» **AIM OF THE EXERCISE**:
Copy out the records word for word, starting at the line that contains "The image size is (700, 375)." and running through the end of the records, both ends included. Leave the pictures out.

** Begin STORED ROWS **

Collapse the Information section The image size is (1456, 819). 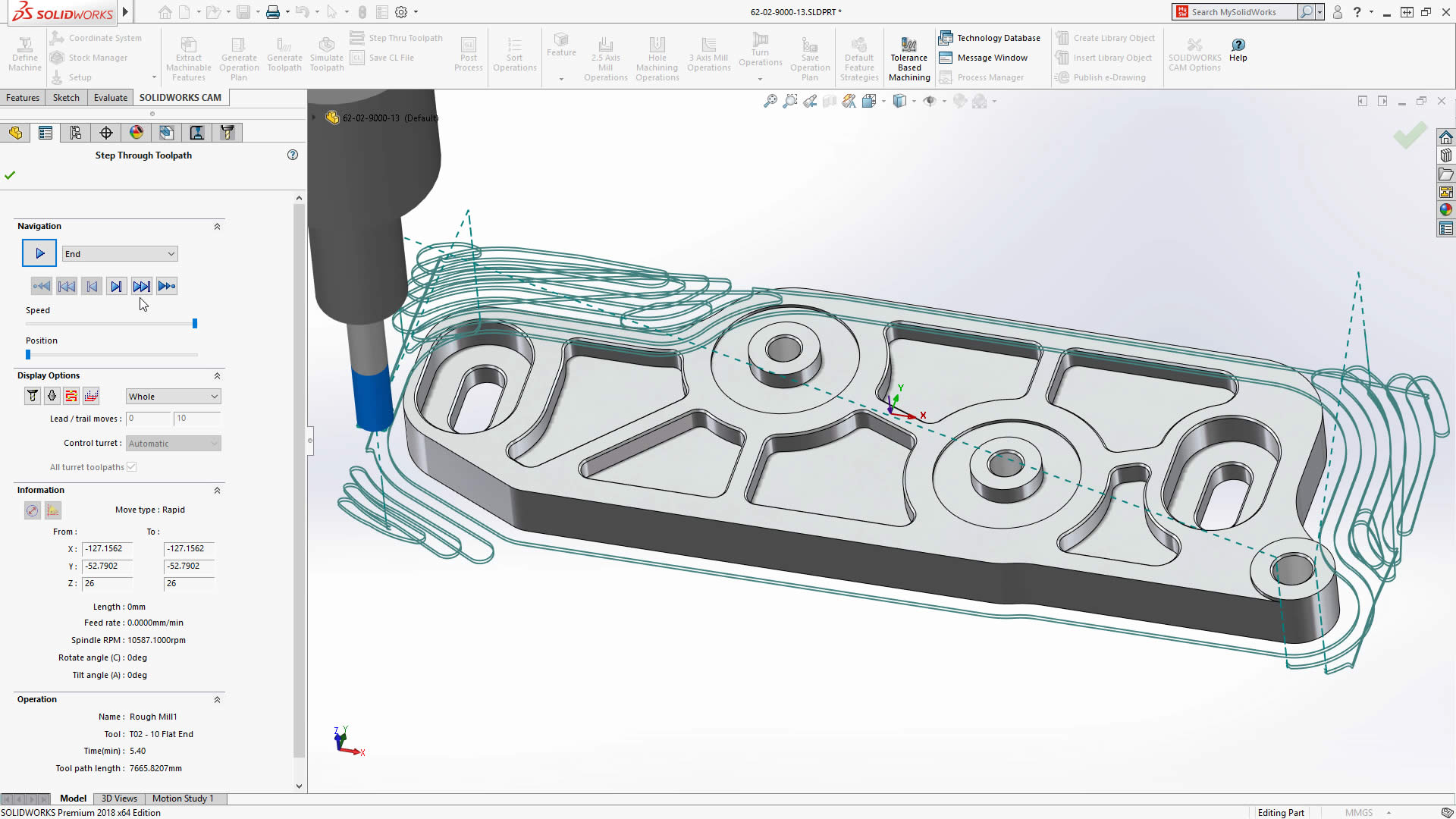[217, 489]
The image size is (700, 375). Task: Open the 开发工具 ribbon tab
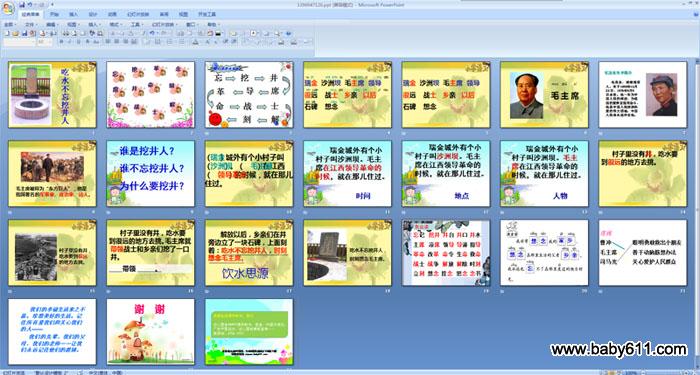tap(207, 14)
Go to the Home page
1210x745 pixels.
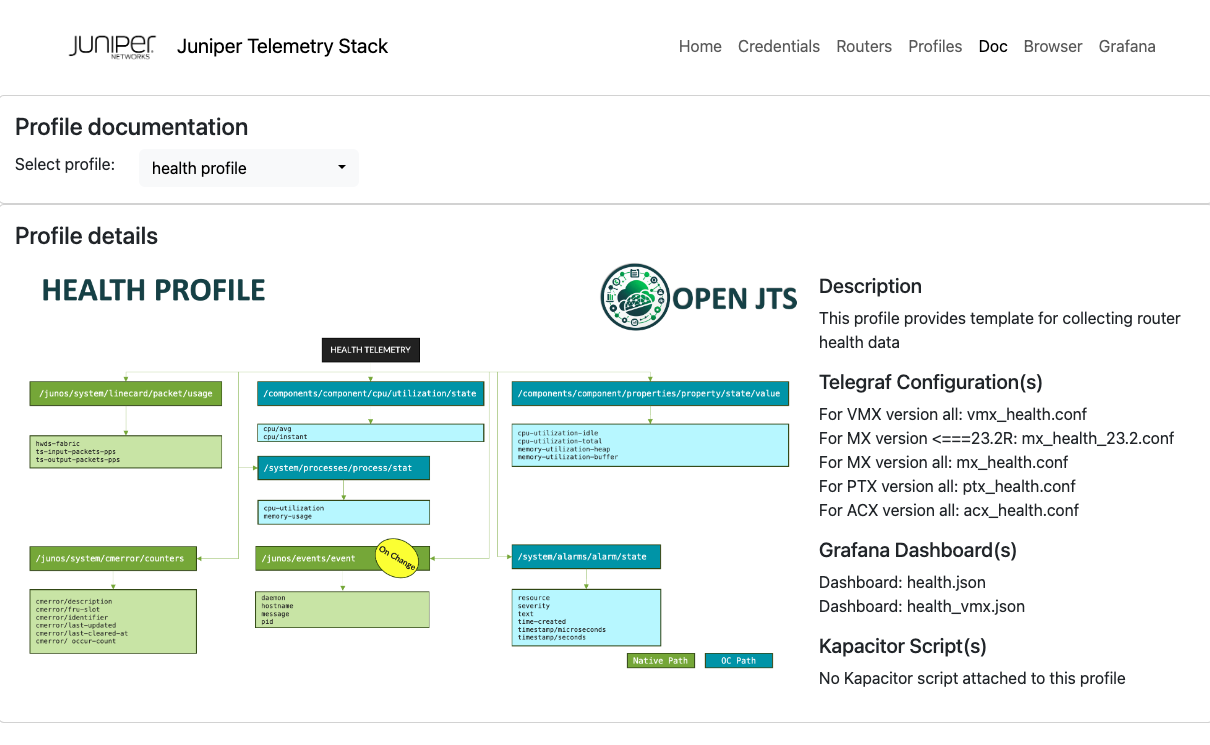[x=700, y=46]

** End STORED ROWS **

» **TASK ANSWER**:
The image size is (700, 375). Task: Open the 开发工具 ribbon tab
tap(207, 14)
Go to the Home page
1210x745 pixels.
[x=700, y=46]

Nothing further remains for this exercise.